## START EXTRACT TO READ

Eight-Year Dam Delay Hinders Indonesia’s Move Away From Coal
(Bloomberg) -- Deep in Borneo’s jungle, a $17 billion hydropower project touted as the backbone of Indonesia’s green industry ambition is struggling to take off.
Kayan Hydro Energy, which counts China Power Investment Corp. as an investor, kicked off the project in 2014 at a groundbreaking event attended by top Indonesian military and government officials. Powered by five dams, the plant would supply 9,000 megawatts of electricity to an industrial park being built nearby. It would make it the biggest hydropower plant in Southeast Asia.
Eight years on, not a single dam has been built and only part of the road leading to the site has been completed. Slow permit approvals and initial refusals from residents to give up their land have led to construction delays and higher costs, said Chief Executive Officer Andrew Suryali.
These issues highlight the challenges facing the developing countries in attracting renewable energy investment to wean off coal, which remains abundant and cheaper in the world’s largest exporter of the dirtiest fuel. In Kayan’s case, such delays would necessitate the construction of a new temporary coal-fired plant in North Kalimantan province.
“We kept being ping-ponged back and forth” during the approval process, Suryali said in August during a media briefing in Tanjung Selor in Kalimantan, about 2,475 kilometers north of Jakarta. “Our hope is to finish first so they don’t need to build that coal plant after all. We can be 100% green.”

## END EXTRACT TO READ

● GIVEN TASK 1: Copy the part of the article on the Borneo dam delay that opens with the words containing "Eight-Year Dam Delay" and closes with "in Southeast Asia.".

## START INFORMATION GIVEN

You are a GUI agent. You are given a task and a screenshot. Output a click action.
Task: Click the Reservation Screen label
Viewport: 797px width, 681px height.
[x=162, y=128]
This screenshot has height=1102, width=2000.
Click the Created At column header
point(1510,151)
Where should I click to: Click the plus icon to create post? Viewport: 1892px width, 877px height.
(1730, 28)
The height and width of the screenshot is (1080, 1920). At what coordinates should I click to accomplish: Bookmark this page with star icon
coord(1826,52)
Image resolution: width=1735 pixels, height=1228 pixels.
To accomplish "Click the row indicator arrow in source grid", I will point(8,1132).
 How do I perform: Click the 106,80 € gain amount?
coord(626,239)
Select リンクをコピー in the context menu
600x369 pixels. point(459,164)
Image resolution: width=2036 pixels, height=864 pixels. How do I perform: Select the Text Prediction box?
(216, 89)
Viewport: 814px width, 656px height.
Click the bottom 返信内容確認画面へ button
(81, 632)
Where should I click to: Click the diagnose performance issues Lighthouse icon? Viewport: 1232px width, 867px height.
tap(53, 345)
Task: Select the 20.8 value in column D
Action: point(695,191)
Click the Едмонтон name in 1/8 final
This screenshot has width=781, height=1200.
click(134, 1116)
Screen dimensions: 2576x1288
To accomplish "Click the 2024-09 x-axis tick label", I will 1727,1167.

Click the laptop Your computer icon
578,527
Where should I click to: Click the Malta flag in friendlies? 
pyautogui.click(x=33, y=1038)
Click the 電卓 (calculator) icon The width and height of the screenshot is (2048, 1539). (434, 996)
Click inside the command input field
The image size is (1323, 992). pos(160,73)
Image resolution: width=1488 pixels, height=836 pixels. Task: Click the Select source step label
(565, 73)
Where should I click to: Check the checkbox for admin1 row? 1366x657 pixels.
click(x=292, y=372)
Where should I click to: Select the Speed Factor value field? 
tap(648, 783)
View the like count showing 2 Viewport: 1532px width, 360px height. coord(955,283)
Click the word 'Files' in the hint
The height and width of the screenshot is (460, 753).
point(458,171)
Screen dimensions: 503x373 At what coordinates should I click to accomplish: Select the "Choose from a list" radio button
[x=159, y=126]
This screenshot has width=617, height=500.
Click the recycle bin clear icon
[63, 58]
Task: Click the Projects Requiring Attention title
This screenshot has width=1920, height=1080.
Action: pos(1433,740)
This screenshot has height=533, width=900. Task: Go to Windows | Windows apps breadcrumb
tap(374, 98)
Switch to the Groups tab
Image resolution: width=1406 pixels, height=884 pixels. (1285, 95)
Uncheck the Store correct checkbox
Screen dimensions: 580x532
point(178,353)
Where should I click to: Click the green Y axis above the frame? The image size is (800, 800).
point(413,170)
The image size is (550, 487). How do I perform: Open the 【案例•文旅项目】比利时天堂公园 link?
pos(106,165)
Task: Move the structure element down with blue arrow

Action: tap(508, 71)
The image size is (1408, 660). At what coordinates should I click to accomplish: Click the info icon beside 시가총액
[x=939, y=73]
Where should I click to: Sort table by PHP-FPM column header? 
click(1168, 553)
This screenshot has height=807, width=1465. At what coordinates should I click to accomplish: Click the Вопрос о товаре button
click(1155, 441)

## END INFORMATION GIVEN

● GIVEN TASK 2: In the listing, take the part that opens with the line containing "Screen dimensions: 503x373" and runs through the last line of the listing, and write it out again with "Task" replaced by "Goal" and everything else unchanged.

● WORKED ANSWER 1:
Eight-Year Dam Delay Hinders Indonesia’s Move Away From Coal
(Bloomberg) -- Deep in Borneo’s jungle, a $17 billion hydropower project touted as the backbone of Indonesia’s green industry ambition is struggling to take off.
Kayan Hydro Energy, which counts China Power Investment Corp. as an investor, kicked off the project in 2014 at a groundbreaking event attended by top Indonesian military and government officials. Powered by five dams, the plant would supply 9,000 megawatts of electricity to an industrial park being built nearby. It would make it the biggest hydropower plant in Southeast Asia.

● WORKED ANSWER 2:
Screen dimensions: 503x373 At what coordinates should I click to accomplish: Select the "Choose from a list" radio button
[x=159, y=126]
This screenshot has width=617, height=500.
Click the recycle bin clear icon
[63, 58]
Goal: Click the Projects Requiring Attention title
This screenshot has width=1920, height=1080.
Action: pos(1433,740)
This screenshot has height=533, width=900. Goal: Go to Windows | Windows apps breadcrumb
tap(374, 98)
Switch to the Groups tab
Image resolution: width=1406 pixels, height=884 pixels. (1285, 95)
Uncheck the Store correct checkbox
Screen dimensions: 580x532
point(178,353)
Where should I click to: Click the green Y axis above the frame? The image size is (800, 800).
point(413,170)
The image size is (550, 487). How do I perform: Open the 【案例•文旅项目】比利时天堂公园 link?
pos(106,165)
Goal: Move the structure element down with blue arrow

Action: tap(508, 71)
The image size is (1408, 660). At what coordinates should I click to accomplish: Click the info icon beside 시가총액
[x=939, y=73]
Where should I click to: Sort table by PHP-FPM column header? 
click(1168, 553)
This screenshot has height=807, width=1465. At what coordinates should I click to accomplish: Click the Вопрос о товаре button
click(1155, 441)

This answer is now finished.